Numerous investigators have sought to determine the ideal anesthetic for outpatient knee arthroscopy. As early as 1986, Patel et al. (13) determined that three-in-one femoral nerve block plus lateral femoral cutaneous nerve block compared favorably with general anesthesia or femoral nerve block alone in terms of patient comfort and discharge times. Subsequently, epidural anesthesia (10,14), local infiltration (4–6), general anesthesia with sevoflurane (2) or propofol (1), and femoral-sciatic nerve blocks (3) are all satisfactory forms of anesthesia for outpatient knee arthroscopy. Each technique has some ideal feature when measuring postoperative side effects, costs, operating room time, or efficacy.

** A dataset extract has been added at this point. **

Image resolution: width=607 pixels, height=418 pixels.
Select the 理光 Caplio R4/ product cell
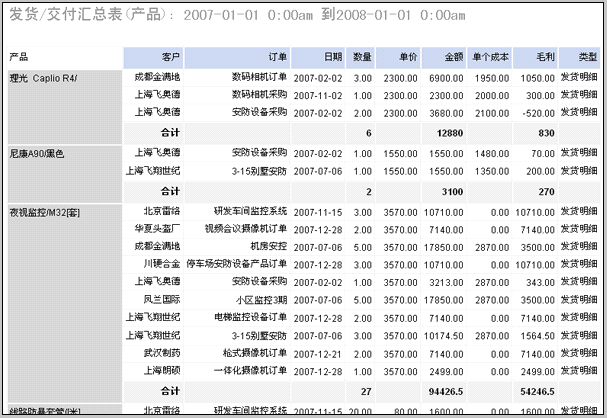pos(43,77)
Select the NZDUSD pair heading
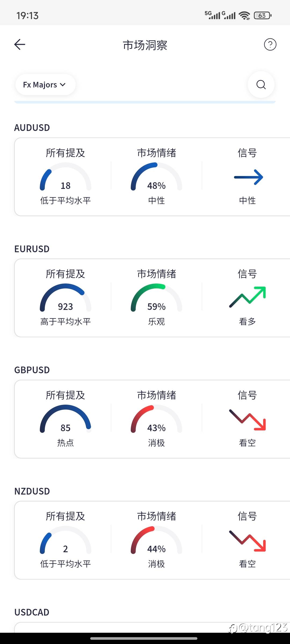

With the current emphasis on cost reduction and decreasing discharge times, Mulroy et al. (9), Ben-David et al. (7), and Wong et al. (8) have all proposed new regional anesthetic techniques that seem to compare favorably with even the most short-acting of general anesthetics. Mulroy et al. (9) compared LMA general anesthesia with propofol-nitrous oxide to 3% 2-chloroprocaine epidural and 75 mg of subarachnoid procaine with 20 µg of fentanyl and found similar patient satisfaction and turnover times but longer recovery times in the procaine spinal group (146 minutes) when compared with both the epidural (92 minutes) and general anesthesia (104 minutes) groups.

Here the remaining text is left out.